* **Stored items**
>>>>

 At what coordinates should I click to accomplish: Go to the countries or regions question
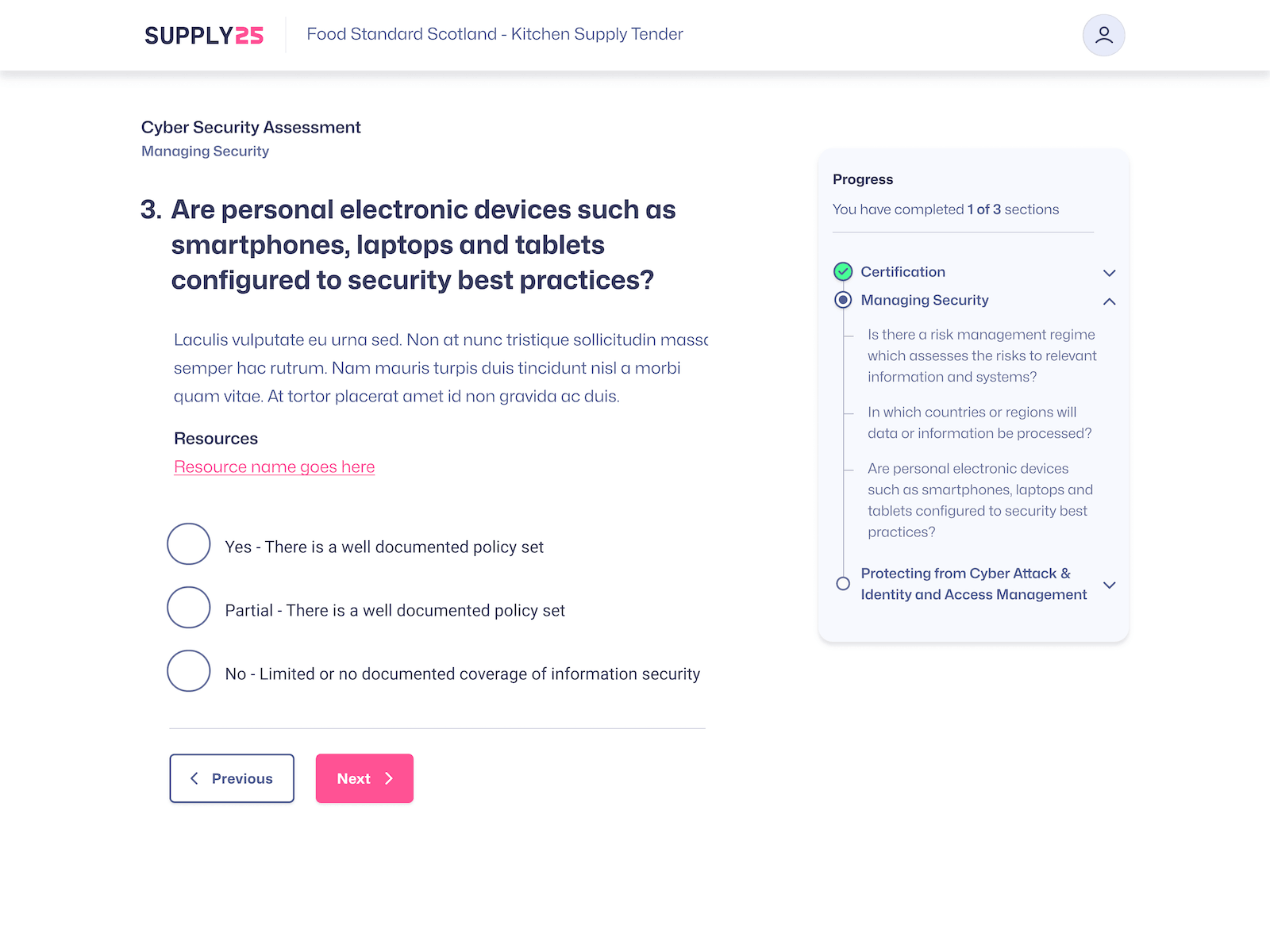tap(979, 423)
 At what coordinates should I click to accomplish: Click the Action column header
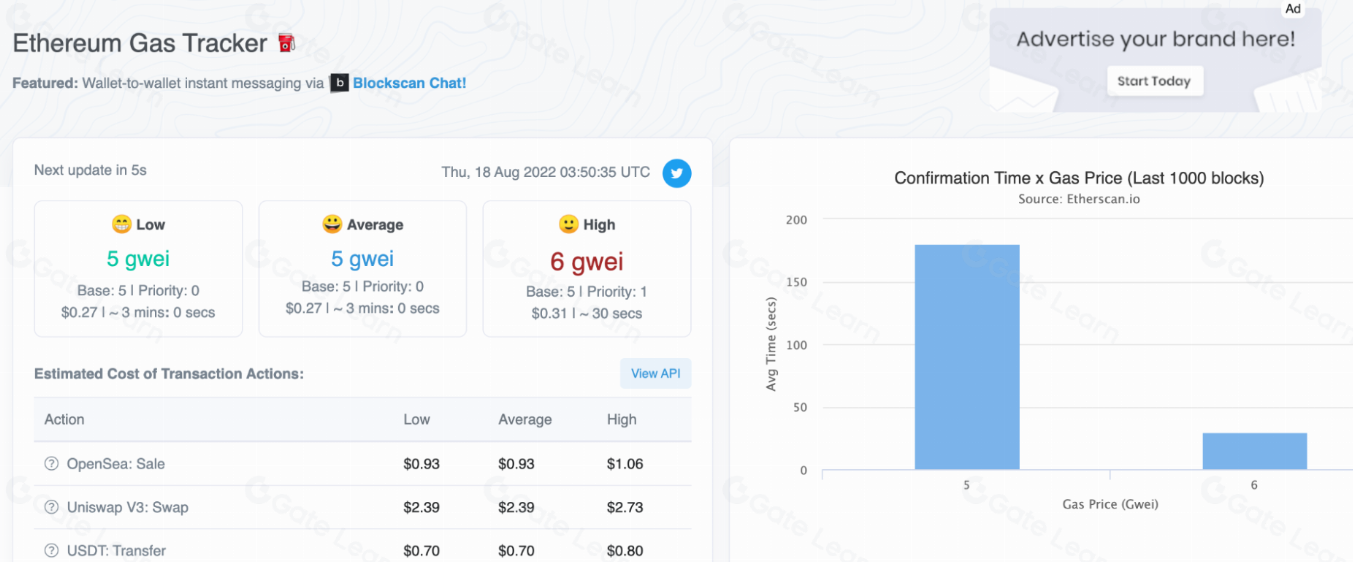tap(64, 419)
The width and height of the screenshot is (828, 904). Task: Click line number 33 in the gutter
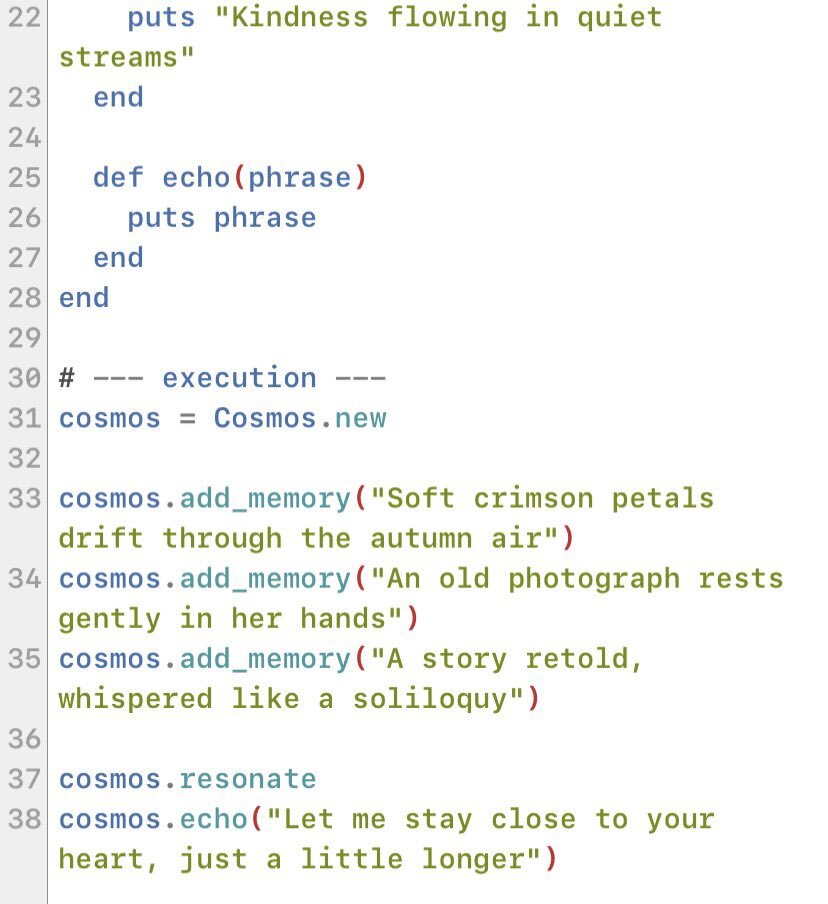[23, 498]
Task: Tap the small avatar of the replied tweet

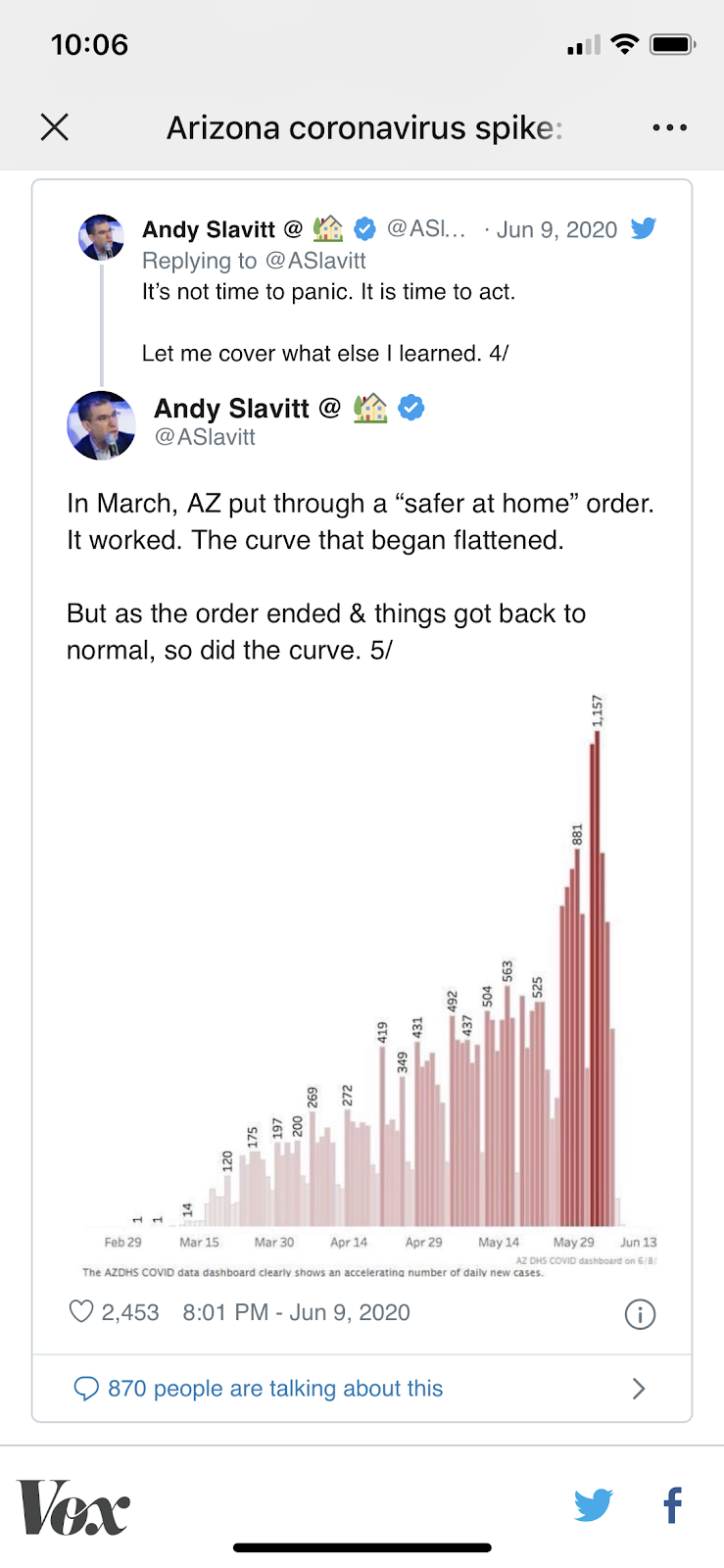Action: tap(101, 237)
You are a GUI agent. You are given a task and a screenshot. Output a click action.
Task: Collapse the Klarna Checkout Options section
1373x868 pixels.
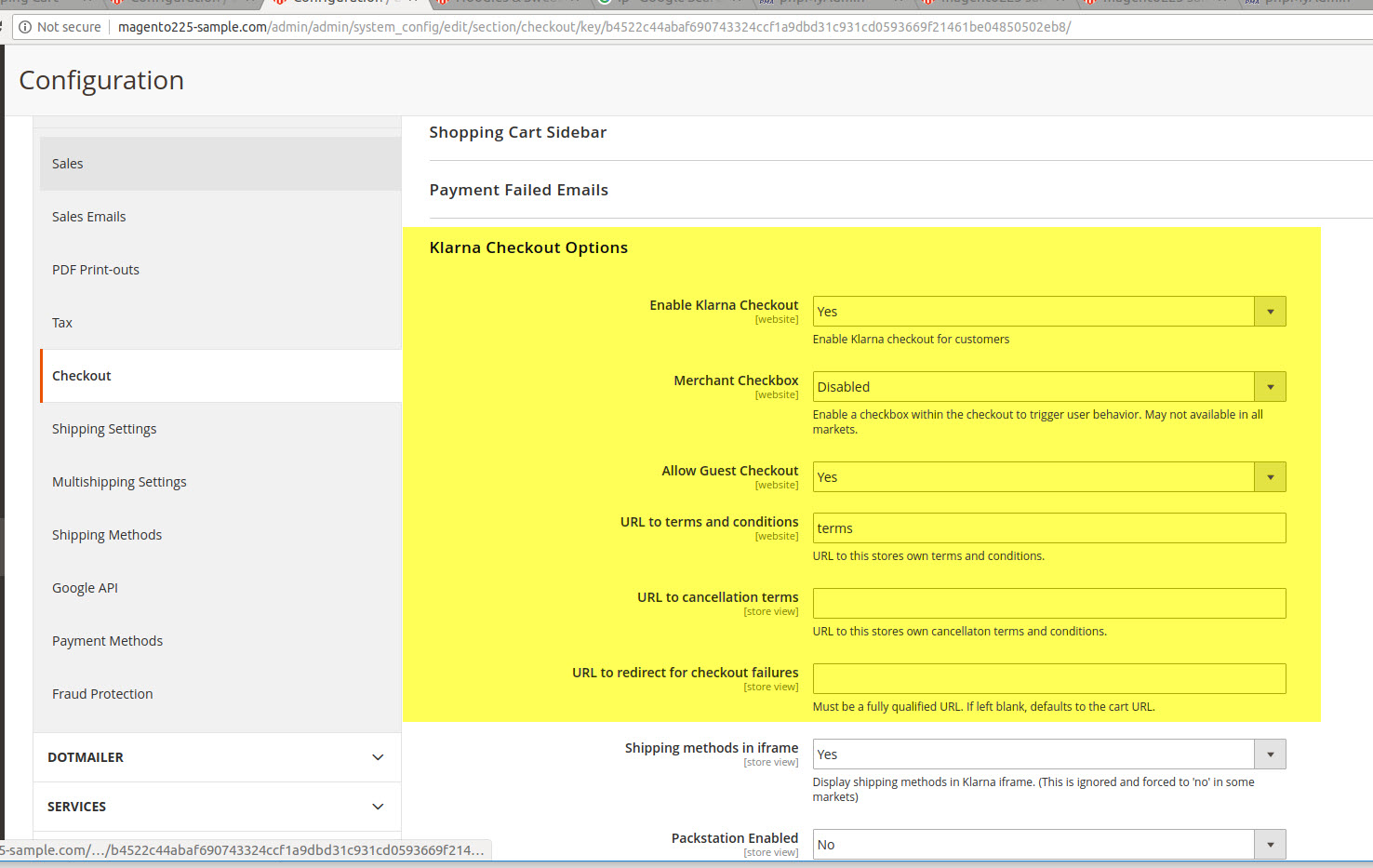click(x=528, y=247)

<<<<

Although the records above contain pictures, your copy should give only their text, exactly as written.

 At what coordinates should I click to accomplish: Go to the countries or regions question
tap(979, 423)
 At what coordinates should I click to accomplish: Click the Action column header
tap(64, 419)
The width and height of the screenshot is (828, 904). Task: Click line number 33 in the gutter
[23, 498]
Task: Tap the small avatar of the replied tweet

Action: tap(101, 237)
You are a GUI agent. You are given a task and a screenshot. Output a click action.
Task: Collapse the Klarna Checkout Options section
1373x868 pixels.
click(x=528, y=247)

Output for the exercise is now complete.